The town… the town started to see me differently. The fame from the news… it had faded. But what was left… was respect. The kids at school… they still kept their distance. I was “the Biker Kid” now. But they didn’t… they didn’t sneer. They didn’t whisper. They just… left me alone. Which was fine by me.

I graduated. High school. I held that stupid piece of paper in my hand and… I couldn’t believe it.

Ray was there. In the back of the auditorium. In his vest. He whistled. So loud the principal glared at him. I didn’t care. I grinned.

I got a scholarship. A small one, to the local community college. For their mechanical engineering program.

The night before I started classes, Ray and I were sitting in the garage. He tossed me a beer.

“You’re 18, kid,” he said. “Legal.”

It tasted bitter. But good.

We sat in silence.

“You know,” I said, “you… you never had to do any of it. That night. The hospital. The… the CPS crap. The lawyer. Any of it. Why… why did you?”

Ray took a long drink. He stared at an engine on the lift.

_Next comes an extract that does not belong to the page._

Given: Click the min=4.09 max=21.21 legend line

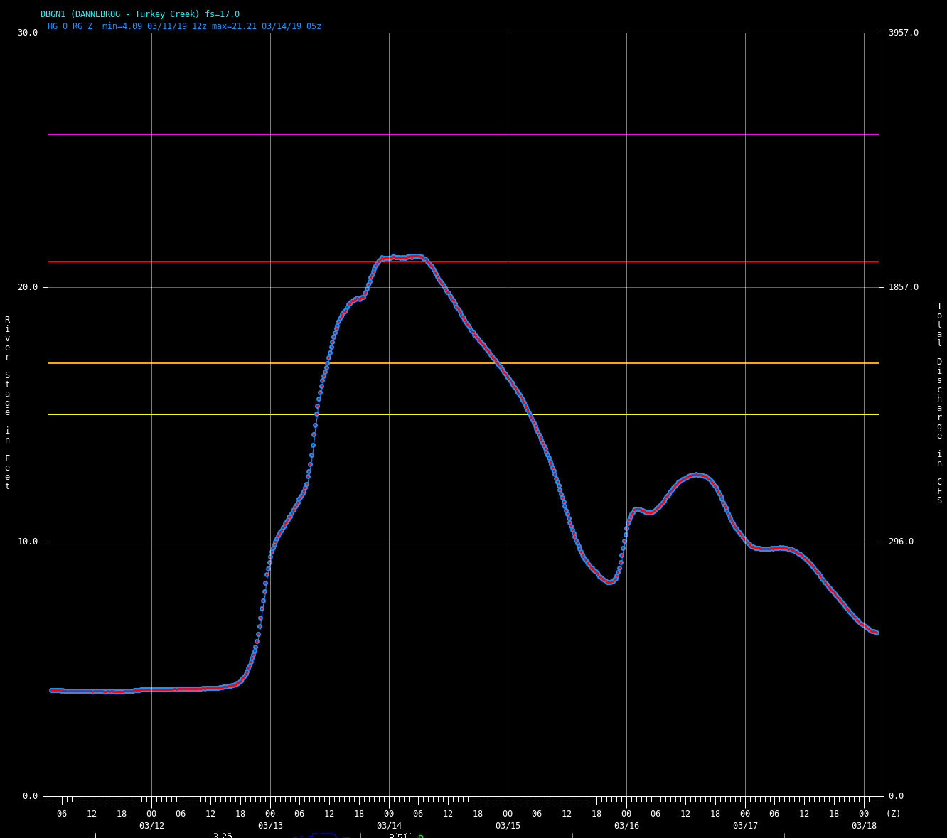Looking at the screenshot, I should click(184, 26).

“That night,” he said, his voice low. “In the alley. When you… when you ran out. You yelled… you yelled ‘Stop.'”

“Yeah…”

“When that… punk… hit you with the pipe. You went down. Hard. And he… he was gonna hit you again. And I… I saw your face.”

He stopped.

“You looked…” He cleared his throat. He looked away from me. “You looked just like Mikey. My little brother. Right before my old man… you know.”

He took another drink. “I… I couldn’t stop it, back then. For him. I… I guess I… I had to. For you.”

He wouldn’t look at me. He just… stared at the engine.

I… I didn’t know what to say. The lump in my throat was so big I couldn’t talk.

So I just… I reached over, and I gripped his forearm. The way he and Prez had.

He looked at my hand. Then he looked at me. And he gripped my arm back.

We didn’t say anything else. We didn’t need to.

Today… today I co-own the shop. “Ray & Eli’s Custom Cycles.” We… we had to get a bigger space. We’re busy.

Ray… he’s older. Grumpier. Still smells like oil. He’s… he’s my family.

I’m not invisible anymore. When I walk down the street, people… they see me. Some of them smile. Some of them still cross the street. And that’s okay.

Because I know who I am. I’m not “street trash.” I’m not “the Biker Kid.”

I’m just Eli.

And I’m… I’m home.

It’s funny. My whole life, I was terrified of the thunder. It meant the cold. The rain. The misery.

Now… now, when I hear it… that low, deep rumble…

I just smile.

It sounds… it sounds like family. It sounds like hope.

It sounds like the rumble of a thousand engines, on a cold morning, coming to save you.